The Act on Climate bill received its final approval from both the House and Senate Tuesday evening.

In addition to Rhode Island reaching net-zero carbon emissions by 2050, the bill also requires the Executive Climate Change Coordinating Council to draft plans to hit that goal and empowers citizens to sue the state after 2025 if the emissions goals aren’t met.

“Rhode Island has been on the leading edge of offshore wind in the United States, and is also at the forefront of other renewable generation and efficiency programs,” Sen. Dawn Euer, one of the bill’s sponsors said. “With Washington now also pivoting toward support for the important work of adopting clean energy solutions, we have everything we need to do our part to slam the brakes on carbon pollution while revolutionizing our economy at the same time.”

“Rhode Island was the birthplace of the Industrial Revolution,” she continued. “We can seize this moment and become America’s leader in the new green economy, creating plentiful green jobs that support families and a clean environment.”

The bill now heads to Gov. Dan McKee’s desk.

McKee, who succeeded fellow Democrat Gina Raimondo last month, has said he supports the bill’s overall goal of reducing greenhouse gas emissions, in part due to Rhode Island’s vulnerable coastline. However, McKee sent a letter to lawmakers last week warning that the legislation “could lead to expensive, protracted and vexatious litigation” against the state.

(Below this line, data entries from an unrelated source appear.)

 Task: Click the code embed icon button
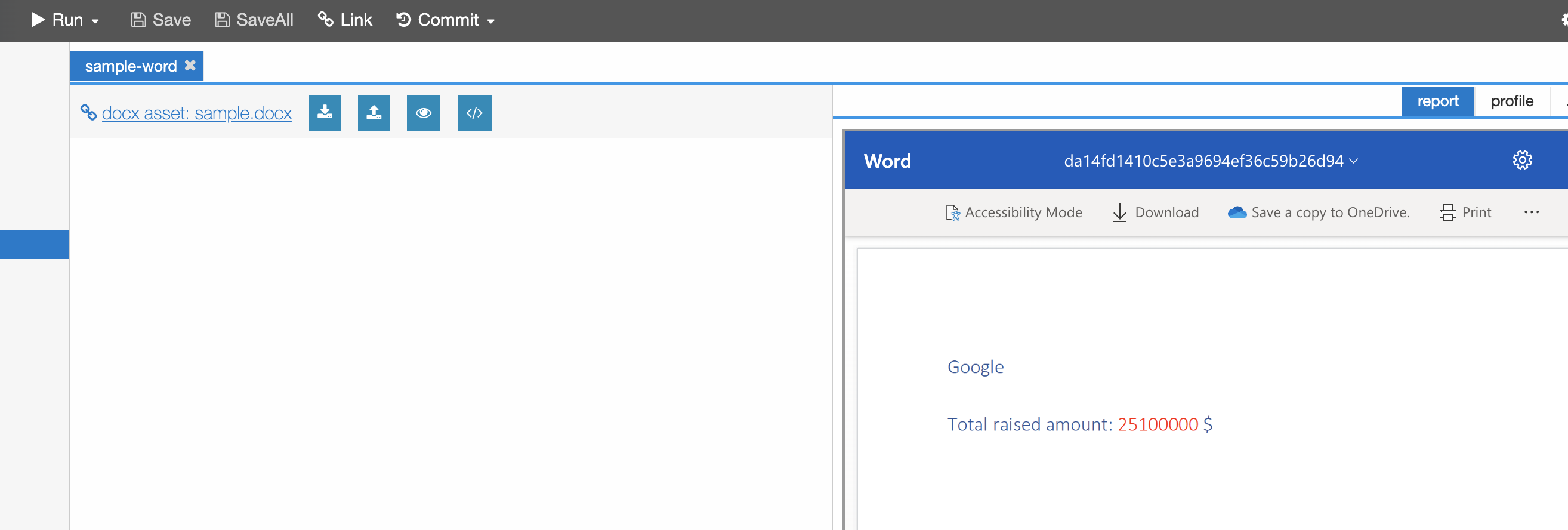click(474, 113)
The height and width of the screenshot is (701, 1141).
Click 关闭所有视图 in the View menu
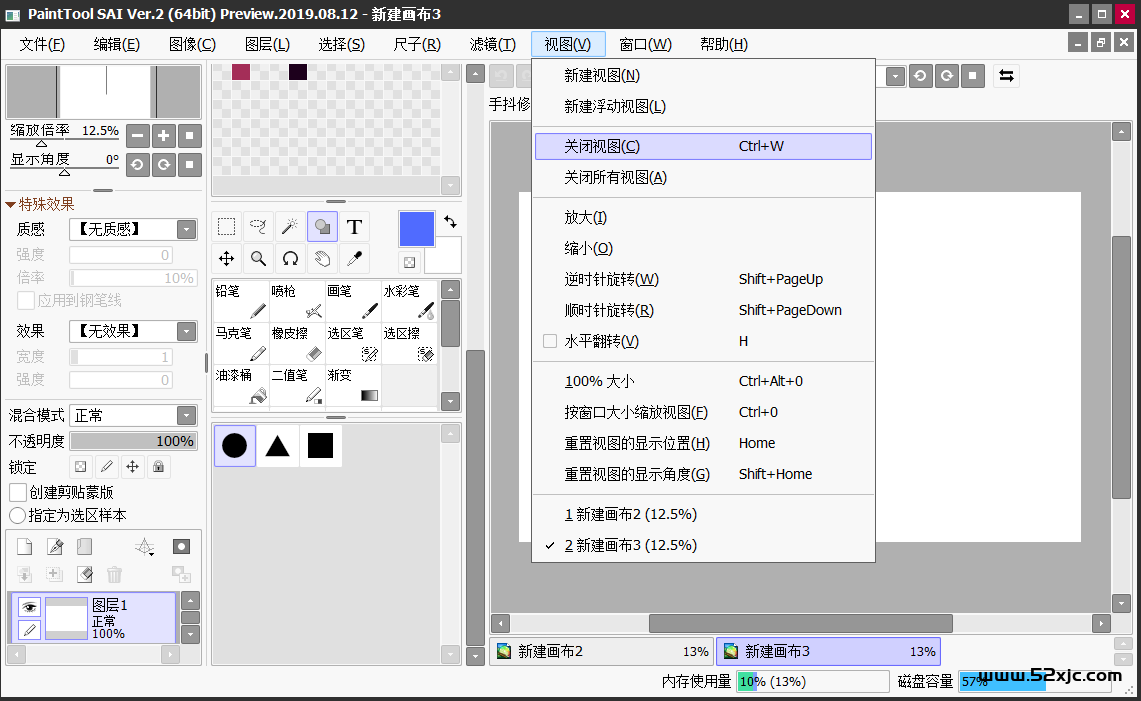point(615,177)
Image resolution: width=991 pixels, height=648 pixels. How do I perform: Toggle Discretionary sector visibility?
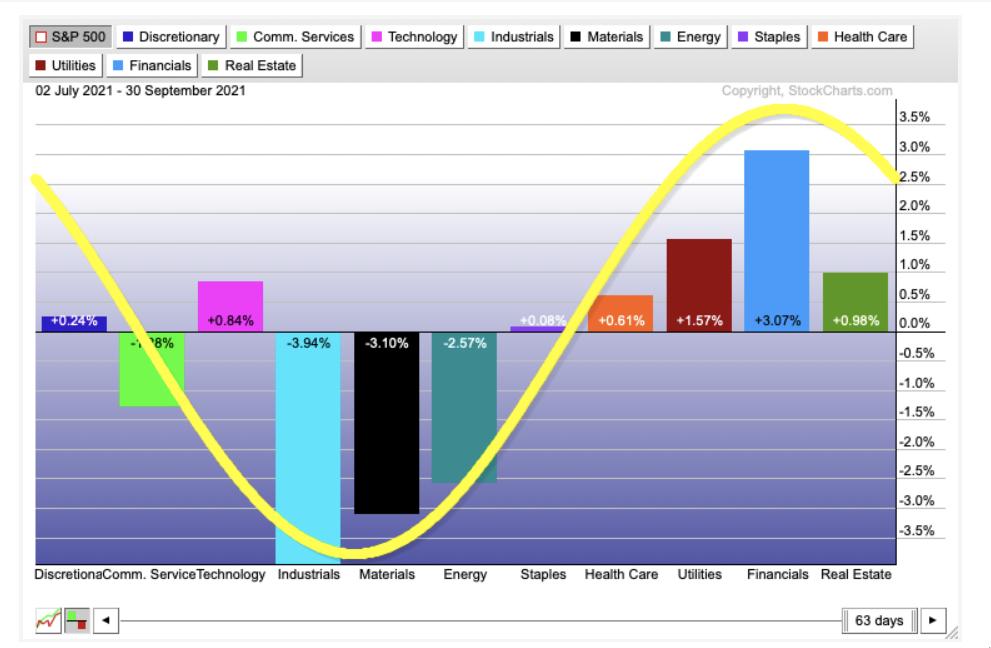coord(171,37)
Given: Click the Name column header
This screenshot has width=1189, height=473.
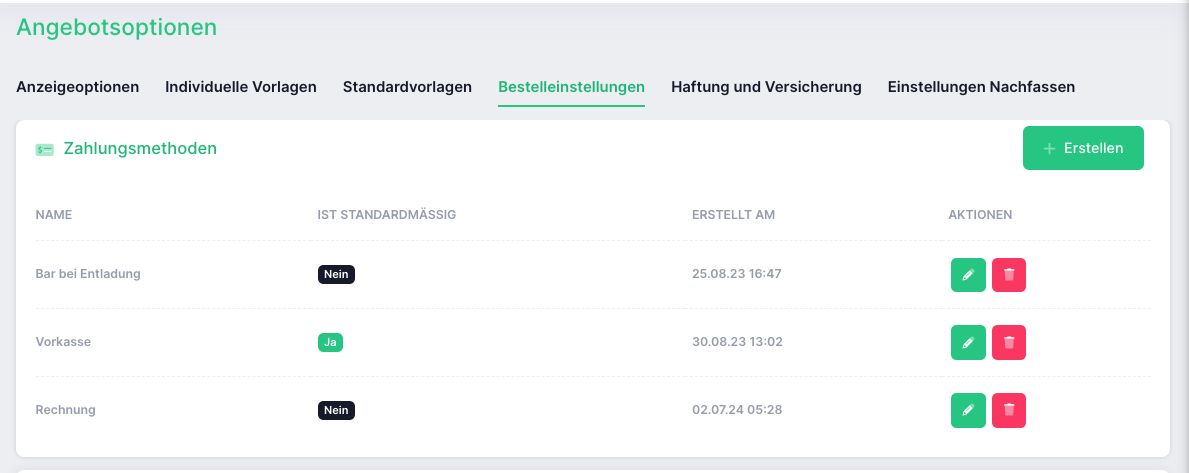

The governor said Tuesday afternoon that he was waiting on a review from R.I. Attorney General Peter Neronha that would “clarify some of the legal issues.”

“As long as those are straightened out I plan to sign it,” McKee said.

McKee received that review an hour later, in which Neronha said he doesn’t believe the governor’s concerns should “undermine or delay the passage of this watershed legislation.”

“Citizens suit provisions, such as the one included in this bill, are not uncommon,” Neronha wrote. “There are both practical and procedural safeguards that prevent specious litigation from advancing in court … at times, we successfully secure swift dismissals of meritless claims and other times we work towards resolutions that require state agencies to correct conduct that fails to meet legal or constitutional requirements.”